§ Text to read:

2020 has arrived, and with it, an ongoing debate continues about enterprise resource planning (ERP) software and if it can manage bill of materials effectively and efficiently? It seems the industry changes its mind about the answer to this question depending on which way the wind is blowing. However, our answer to the question, Is ERP good enough to manage bill of materials (BOMs), is quite simple: Yes, ERP is good enough to manage BOMs, but you do need to have the right ERP solution.
What is a Bill of Materials?
To prove the point that you need the right ERP solution for your bill of materials, you have to start at the beginning in understanding what a bill of materials is and how having the right ERP solution provides a way for you to manage BOM effectively.
Bill of materials is a list of manufactured and raw materials needed to build an assembly of more than one manufactured part. BOMs are hierarchical with the top level representing the finished product, which can still be at a sub-assembly level or at a completed one. If you have a BOM that’s representative of a sub-assemblies, it is a modular BOM.

§ Material:
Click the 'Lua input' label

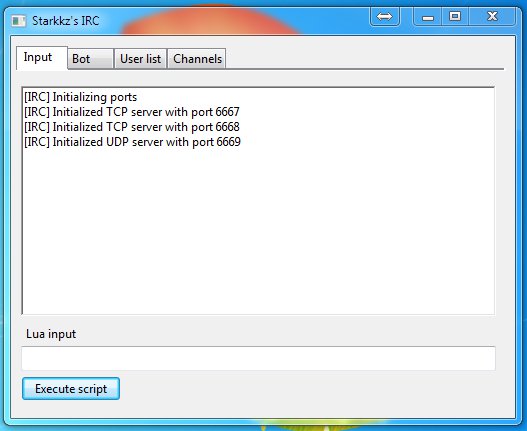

§ What to do:
Extract the entire text on ERP and bills of materials word for word. The material comes from a separate source, not from the text on ERP and bills of materials.

§ Exercise response:
2020 has arrived, and with it, an ongoing debate continues about enterprise resource planning (ERP) software and if it can manage bill of materials effectively and efficiently? It seems the industry changes its mind about the answer to this question depending on which way the wind is blowing. However, our answer to the question, Is ERP good enough to manage bill of materials (BOMs), is quite simple: Yes, ERP is good enough to manage BOMs, but you do need to have the right ERP solution.
What is a Bill of Materials?
To prove the point that you need the right ERP solution for your bill of materials, you have to start at the beginning in understanding what a bill of materials is and how having the right ERP solution provides a way for you to manage BOM effectively.
Bill of materials is a list of manufactured and raw materials needed to build an assembly of more than one manufactured part. BOMs are hierarchical with the top level representing the finished product, which can still be at a sub-assembly level or at a completed one. If you have a BOM that’s representative of a sub-assemblies, it is a modular BOM.